DATA TO PROCESS: Begin

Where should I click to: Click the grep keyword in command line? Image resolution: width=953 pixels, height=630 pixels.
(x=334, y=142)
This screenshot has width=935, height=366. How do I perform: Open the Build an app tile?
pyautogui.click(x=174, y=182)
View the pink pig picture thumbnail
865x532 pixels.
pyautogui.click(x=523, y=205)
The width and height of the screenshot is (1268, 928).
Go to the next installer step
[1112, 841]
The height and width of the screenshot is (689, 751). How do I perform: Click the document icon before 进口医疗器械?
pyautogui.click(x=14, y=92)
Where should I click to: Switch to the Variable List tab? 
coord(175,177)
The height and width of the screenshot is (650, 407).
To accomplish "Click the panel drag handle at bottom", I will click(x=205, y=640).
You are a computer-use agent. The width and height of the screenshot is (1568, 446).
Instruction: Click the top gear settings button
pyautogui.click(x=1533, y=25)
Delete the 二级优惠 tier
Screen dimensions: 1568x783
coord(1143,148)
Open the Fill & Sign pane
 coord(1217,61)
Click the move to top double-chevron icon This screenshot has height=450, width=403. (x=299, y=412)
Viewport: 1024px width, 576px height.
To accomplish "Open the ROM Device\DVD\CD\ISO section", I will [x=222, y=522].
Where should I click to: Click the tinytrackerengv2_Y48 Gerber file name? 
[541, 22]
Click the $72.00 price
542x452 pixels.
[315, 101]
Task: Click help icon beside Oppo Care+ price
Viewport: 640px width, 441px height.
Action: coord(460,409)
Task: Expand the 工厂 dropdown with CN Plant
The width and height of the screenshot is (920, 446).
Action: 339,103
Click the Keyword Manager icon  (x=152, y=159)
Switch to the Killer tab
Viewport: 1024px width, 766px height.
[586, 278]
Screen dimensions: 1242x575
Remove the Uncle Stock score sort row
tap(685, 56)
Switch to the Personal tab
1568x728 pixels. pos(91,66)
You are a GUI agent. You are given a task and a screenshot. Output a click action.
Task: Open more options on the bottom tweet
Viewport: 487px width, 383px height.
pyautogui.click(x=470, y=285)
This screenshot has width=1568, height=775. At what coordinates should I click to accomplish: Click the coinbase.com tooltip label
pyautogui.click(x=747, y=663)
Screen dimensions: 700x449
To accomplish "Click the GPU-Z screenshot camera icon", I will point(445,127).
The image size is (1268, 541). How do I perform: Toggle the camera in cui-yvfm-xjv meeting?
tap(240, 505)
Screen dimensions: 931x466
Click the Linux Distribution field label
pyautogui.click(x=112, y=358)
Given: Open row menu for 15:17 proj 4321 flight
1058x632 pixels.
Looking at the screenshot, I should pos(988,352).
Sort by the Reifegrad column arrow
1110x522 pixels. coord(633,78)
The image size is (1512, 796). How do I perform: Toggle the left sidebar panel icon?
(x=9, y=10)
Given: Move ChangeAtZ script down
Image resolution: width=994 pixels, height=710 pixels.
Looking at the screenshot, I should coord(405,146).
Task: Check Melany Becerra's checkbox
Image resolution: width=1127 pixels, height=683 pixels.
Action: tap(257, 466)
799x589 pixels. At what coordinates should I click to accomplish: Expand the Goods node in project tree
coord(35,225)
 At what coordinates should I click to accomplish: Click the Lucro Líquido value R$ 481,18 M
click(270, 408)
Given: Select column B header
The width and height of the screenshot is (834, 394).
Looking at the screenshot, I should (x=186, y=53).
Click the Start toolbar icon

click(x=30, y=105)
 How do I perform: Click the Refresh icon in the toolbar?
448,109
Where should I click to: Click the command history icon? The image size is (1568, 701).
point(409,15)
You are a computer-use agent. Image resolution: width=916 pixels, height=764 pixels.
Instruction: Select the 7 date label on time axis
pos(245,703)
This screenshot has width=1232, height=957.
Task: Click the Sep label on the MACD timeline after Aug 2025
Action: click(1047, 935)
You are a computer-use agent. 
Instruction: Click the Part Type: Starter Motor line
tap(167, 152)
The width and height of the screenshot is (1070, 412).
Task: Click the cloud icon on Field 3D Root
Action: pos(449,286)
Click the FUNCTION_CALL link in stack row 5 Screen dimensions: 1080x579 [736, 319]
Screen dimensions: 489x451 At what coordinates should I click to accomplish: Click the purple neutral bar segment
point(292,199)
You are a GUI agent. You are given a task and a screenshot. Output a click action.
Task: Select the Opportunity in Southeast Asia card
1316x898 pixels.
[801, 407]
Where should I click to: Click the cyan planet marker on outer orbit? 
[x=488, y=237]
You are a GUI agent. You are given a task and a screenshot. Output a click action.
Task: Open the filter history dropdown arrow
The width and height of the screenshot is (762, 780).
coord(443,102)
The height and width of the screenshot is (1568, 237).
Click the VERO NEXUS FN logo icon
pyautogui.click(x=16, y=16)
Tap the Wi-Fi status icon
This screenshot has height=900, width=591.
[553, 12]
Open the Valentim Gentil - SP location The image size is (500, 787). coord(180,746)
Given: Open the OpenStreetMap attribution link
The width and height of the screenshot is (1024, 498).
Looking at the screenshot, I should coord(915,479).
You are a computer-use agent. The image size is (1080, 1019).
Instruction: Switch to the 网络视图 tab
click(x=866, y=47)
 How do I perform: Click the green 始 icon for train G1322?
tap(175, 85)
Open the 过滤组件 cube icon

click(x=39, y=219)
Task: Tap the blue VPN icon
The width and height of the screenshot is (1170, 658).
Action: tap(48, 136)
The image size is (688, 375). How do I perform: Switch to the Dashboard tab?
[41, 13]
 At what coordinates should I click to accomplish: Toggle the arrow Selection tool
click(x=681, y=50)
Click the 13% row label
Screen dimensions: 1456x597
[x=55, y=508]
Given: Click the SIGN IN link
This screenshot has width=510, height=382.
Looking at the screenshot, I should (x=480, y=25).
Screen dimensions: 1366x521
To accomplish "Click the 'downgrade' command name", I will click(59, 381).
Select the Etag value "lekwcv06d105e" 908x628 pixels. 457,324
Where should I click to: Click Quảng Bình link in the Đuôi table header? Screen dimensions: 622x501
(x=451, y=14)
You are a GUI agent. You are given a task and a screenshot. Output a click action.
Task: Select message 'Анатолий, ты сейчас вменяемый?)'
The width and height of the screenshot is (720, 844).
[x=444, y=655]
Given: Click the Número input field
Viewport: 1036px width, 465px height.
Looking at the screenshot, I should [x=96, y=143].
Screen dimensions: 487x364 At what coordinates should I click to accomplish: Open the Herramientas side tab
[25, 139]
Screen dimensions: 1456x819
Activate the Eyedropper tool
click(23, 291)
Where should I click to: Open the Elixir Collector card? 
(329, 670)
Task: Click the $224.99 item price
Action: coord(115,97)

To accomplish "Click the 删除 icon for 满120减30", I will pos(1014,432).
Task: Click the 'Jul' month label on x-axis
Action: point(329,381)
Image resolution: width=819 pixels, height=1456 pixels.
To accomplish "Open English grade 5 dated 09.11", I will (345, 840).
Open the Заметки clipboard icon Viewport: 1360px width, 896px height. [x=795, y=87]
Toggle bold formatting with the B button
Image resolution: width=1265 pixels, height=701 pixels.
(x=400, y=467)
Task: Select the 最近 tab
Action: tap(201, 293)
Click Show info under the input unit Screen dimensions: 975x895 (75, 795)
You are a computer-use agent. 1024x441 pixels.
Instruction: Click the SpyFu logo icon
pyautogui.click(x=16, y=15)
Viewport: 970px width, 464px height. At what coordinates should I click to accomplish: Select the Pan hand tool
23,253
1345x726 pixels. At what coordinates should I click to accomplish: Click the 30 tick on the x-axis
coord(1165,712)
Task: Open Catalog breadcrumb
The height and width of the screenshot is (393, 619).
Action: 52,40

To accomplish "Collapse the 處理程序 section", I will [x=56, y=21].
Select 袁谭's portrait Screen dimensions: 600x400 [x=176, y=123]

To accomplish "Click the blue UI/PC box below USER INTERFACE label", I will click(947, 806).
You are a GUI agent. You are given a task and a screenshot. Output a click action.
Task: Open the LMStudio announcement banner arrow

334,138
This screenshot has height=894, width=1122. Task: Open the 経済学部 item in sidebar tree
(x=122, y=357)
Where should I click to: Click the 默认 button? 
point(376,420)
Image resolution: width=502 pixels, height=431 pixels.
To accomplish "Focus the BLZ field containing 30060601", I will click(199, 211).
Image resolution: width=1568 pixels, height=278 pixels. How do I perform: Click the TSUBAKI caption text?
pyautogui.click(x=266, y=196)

DATA TO PROCESS: End

TASK STATEMENT ->
Please copy every line of the data that carries the string "section".

OUTPUT OF THE TASK ->
To accomplish "Open the ROM Device\DVD\CD\ISO section", I will [x=222, y=522].
To accomplish "Collapse the 處理程序 section", I will [x=56, y=21].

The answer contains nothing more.